(Adds context, executive comment)
By Lisa Baertlein
Feb 20 (Reuters) - Domino’s Pizza Inc reported better-than-expected quarterly profit on Tuesday amid speculation that the pizza delivery chain could be bought by the owner of Burger King and other fast-food brands.
Domino’s shares reversed earlier losses to trade nearly 2 percent higher, as a media report about a potential acquisition overshadowed growing investor concerns that delivery services like GrubHub Inc and UberEATS are nibbling away at the pizza chain’s business.

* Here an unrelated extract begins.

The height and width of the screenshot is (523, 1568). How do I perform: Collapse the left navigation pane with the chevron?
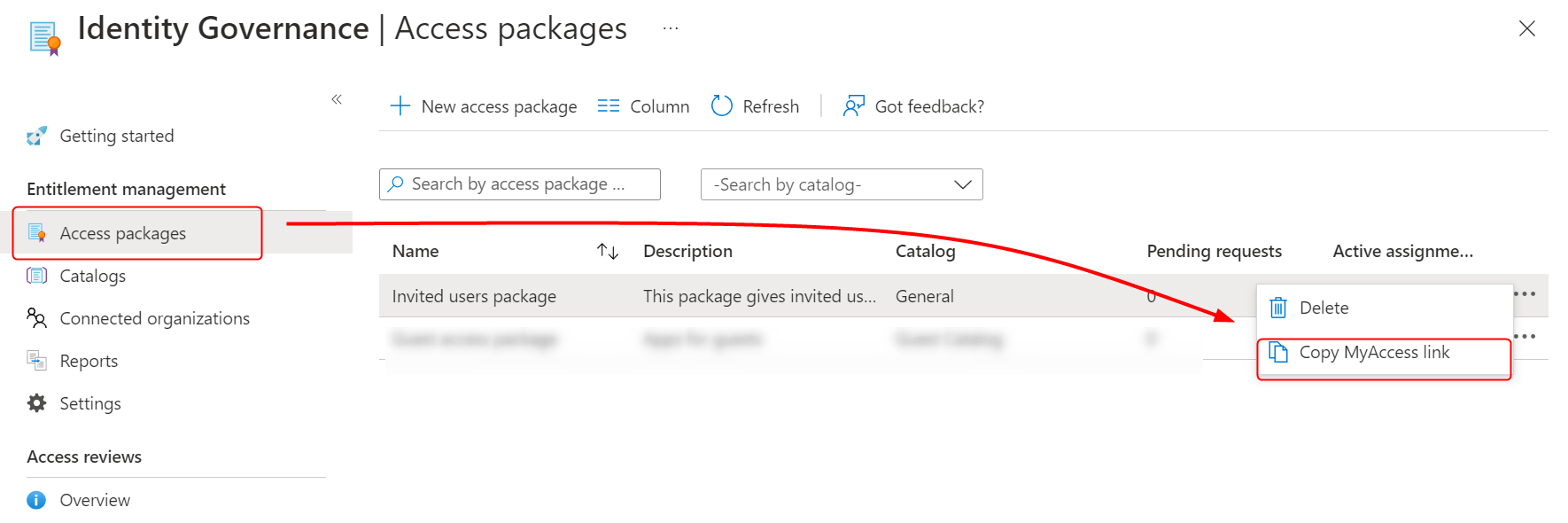coord(337,99)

Domino’s fourth-quarter profit rose 28 percent to $93.3 million, or $2.09 per share, topping analysts’ average target of $1.95 per share, according to Thomson Reuters I/B/E/S.
Brazil Journal, citing people with knowledge of the matter, reported that Restaurant Brands International Inc is putting together a bid to buy Domino’s. Reuters was not immediately able to verify the report.

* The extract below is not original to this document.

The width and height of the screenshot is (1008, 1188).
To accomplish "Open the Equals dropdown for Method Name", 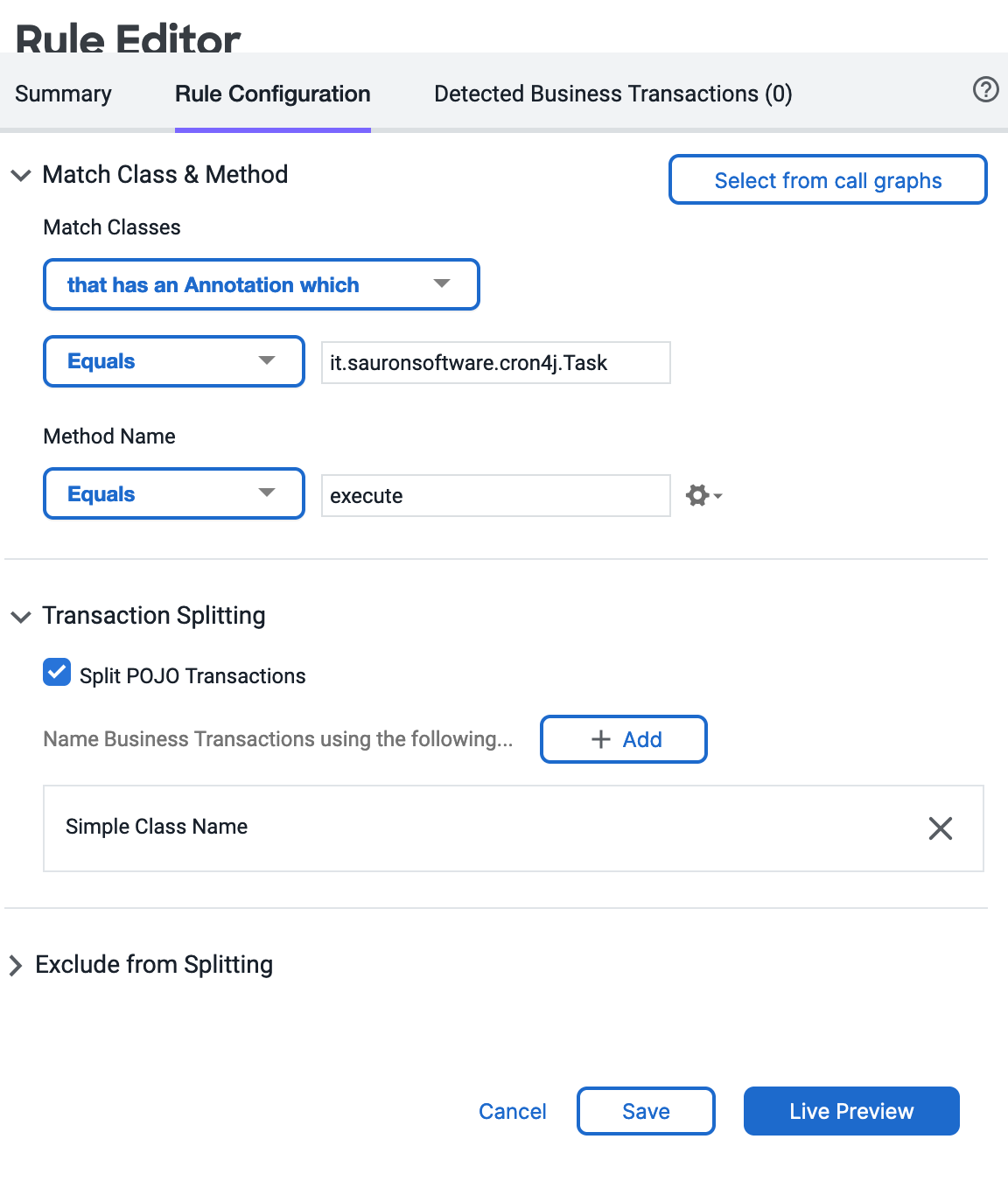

U.S. same-store sales at Domino’s company-owned outlets rose 3.8 percent, while those at its franchise stores were up 4.2 percent. International same-store sales rose 2.5 percent. Those results missed analysts’ targets.
On a conference call with analysts, outgoing Chief Executive J. Patrick Doyle said international same-store sales were more volatile than usual, due in part to weakness in Japan, but that Domino’s business remains healthy.
Results from the United States were lapping a very strong quarter a year earlier, Doyle added.
Analysts on a conference call peppered Doyle with questions about the restaurant industry’s stepped-up delivery efforts. Yum Brands Inc recently announced a $200 million investment in GrubHub as sales of its Pizza Hut brand improve.
Doyle said overall sales for the restaurant industry have not been growing, which suggests that some operators’ take-away or on-premise business is moving to delivery.
“As long as all that’s happening is it’s shifting from one restaurant chain from a carry-out transaction to a delivery transaction ... I don’t know that it really makes any difference,” he said.
About two-thirds of Domino’s U.S. business is from delivery and the remainder is carry out.
Doyle steps down as Domino’s CEO at the end of June. His eight-year run was marked by explosive share gains from improving the taste of the chain’s pizza and investing in online ordering and other initiatives.
Richard Allison, president of Domino’s international business, will succeed Doyle as CEO.
Restaurant Brands was formed in 2014, when 3G Capital-backed Burger King acquired Canadian coffee and doughnut chain Tim Hortons Inc for $11 billion. It bought Popeyes Louisiana Kitchen in March for $1.8 billion.
Domino’s shares were last up 1.8 percent at $224.68.